======== PASSAGE GIVEN ========

That certainly is an option, but with the top tubes on the 4xxx Treks being 1.5" to 2" shorter than the 6xxx Treks (as an example), I think by the time he's ready for (needs the power of) disc brakes, he might be better off on a frame that is better suited for riding in a more aggressive position. JMHO.


----------



## jpeters (Nov 19, 2010)

Upgrading can be fun and you can always swap the parts to a new frame later. Stuff like bars stem cranks dr grips bar ends ext. If you shop around and wait for stuff to go on sale at the big online stores and ebay you can upgrade for cheap. For example I upgraded my ht till it was to my liking but I kept all of the stock parts. Than I decided I wanted a new FS bike so I just bought a frame.  I sold the old bike for the price of the frame put all of the good parts on the new bike and bam built the bike for cheaper than I could purchase it. It takes lots of hrs shopping around to do it this way but its fun sure you may loose a little money but thats ok. If you upgrade the fork just make sure you get a rock shox fork with u turn or something with adjustable travel.


----------



## bikefun (Jun 15, 2006)

======== RECORDED INFORMATION ========

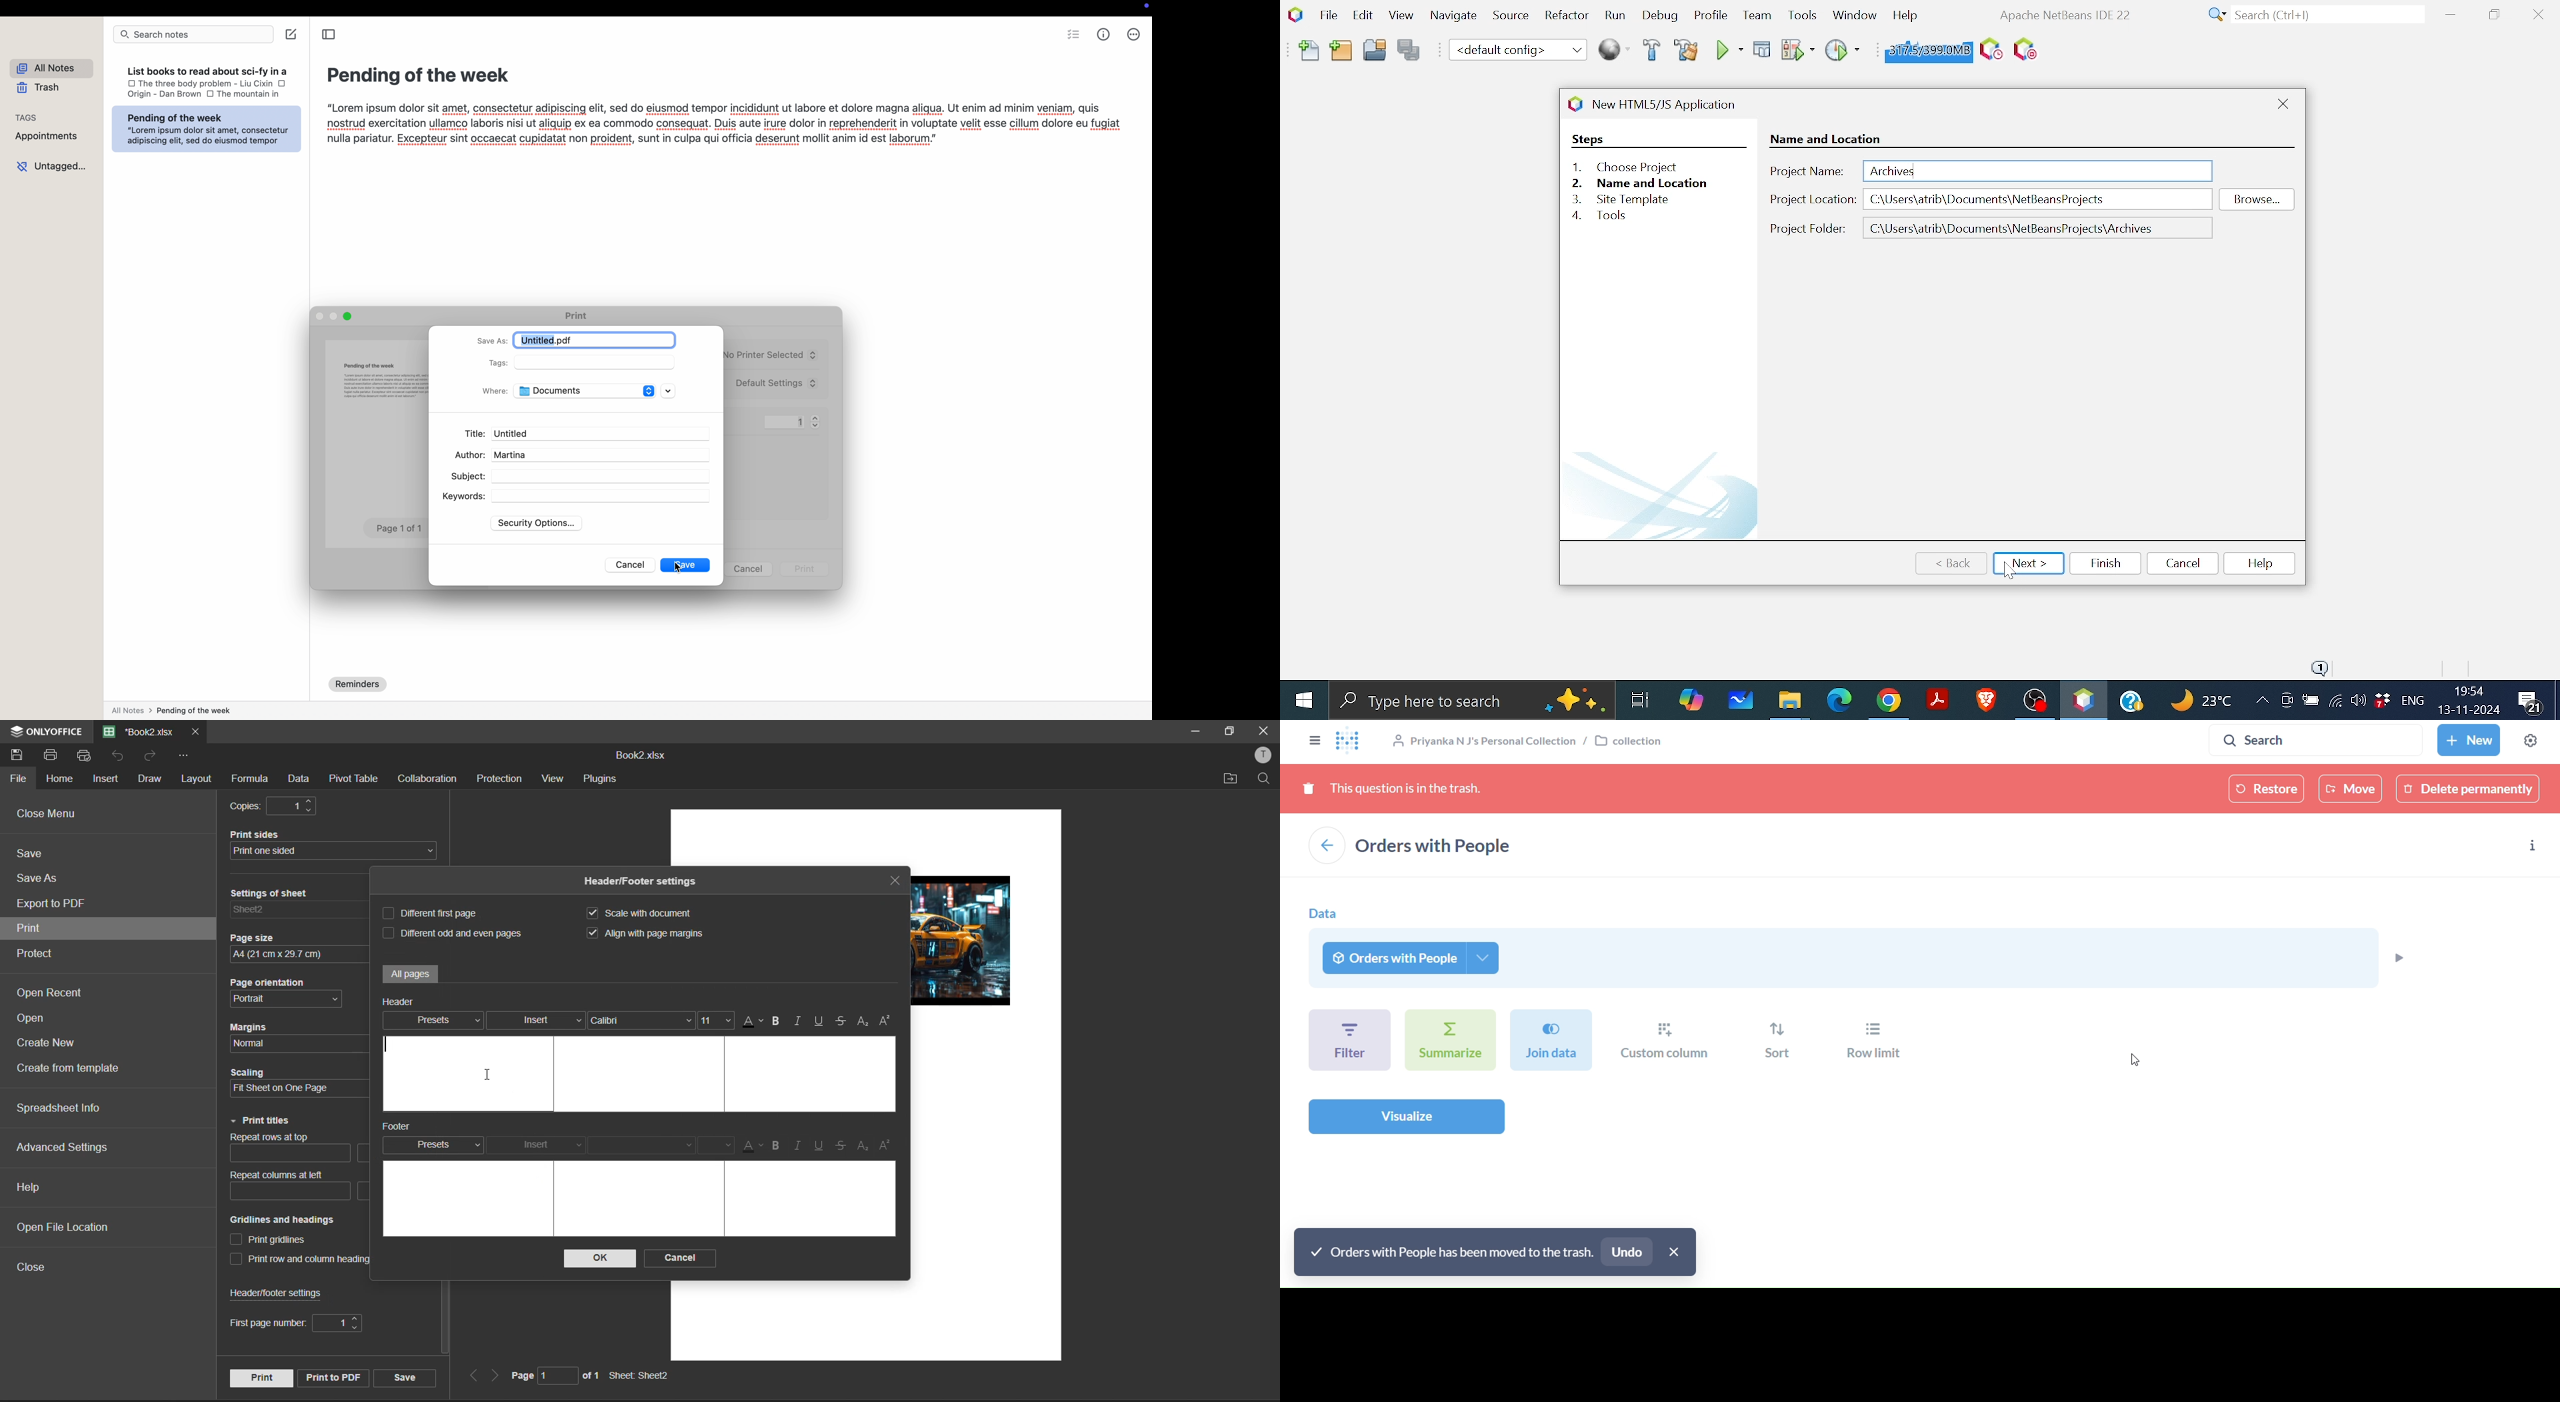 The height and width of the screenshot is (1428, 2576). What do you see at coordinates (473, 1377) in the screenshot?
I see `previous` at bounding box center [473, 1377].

========

◆ OBJECTIVE 1 ◆
In the bicycle upgrade thread, by how much are the top tubes on the 4xxx Treks shorter than those on the 6xxx Treks?
◆ OBJECTIVE 2 ◆
Pick up the bicycle upgrade thread at the point where it stops and carry it forward.
The material is not used for any of this.

◆ RESPONSE 1 ◆
They are 1.5" to 2" shorter.

◆ RESPONSE 2 ◆
Get a new bike. Visit your trek bike shop, they can give you some options on new bikes.


----------



## rlouder (Jun 26, 2007)

Toooooooo funny ^^^^^^

GarthFan just got the bike, and you guys are trying to talk him into expensive upgrades and a new bike. Let him enjoy his new ride for a couple days, at least.


----------



## garthfan0523 (May 17, 2011)

Thanks for all the advice _and_ different opinions, guys! I know there's a lot of passion around this sport and _everybody_ was a newbie, once....

Today, I took it down to the same LBS that replaced the chain for me, yesterday. I had them do a full tune-up on it. They trued the wheels, adjusted the derailleurs (found out on the first ride yesterday that the front one was royally screwed up) and gave it an over-all clean bill of health.

I actually _am_ looking at a few upgrades after a while but I'll weigh my options before committing to anything.



rlouder said:


> Toooooooo funny ^^^^^^
> 
> GarthFan just got the bike, and you guys are trying to talk him into expensive upgrades and a new bike. Let him enjoy his new ride for a couple days, at least.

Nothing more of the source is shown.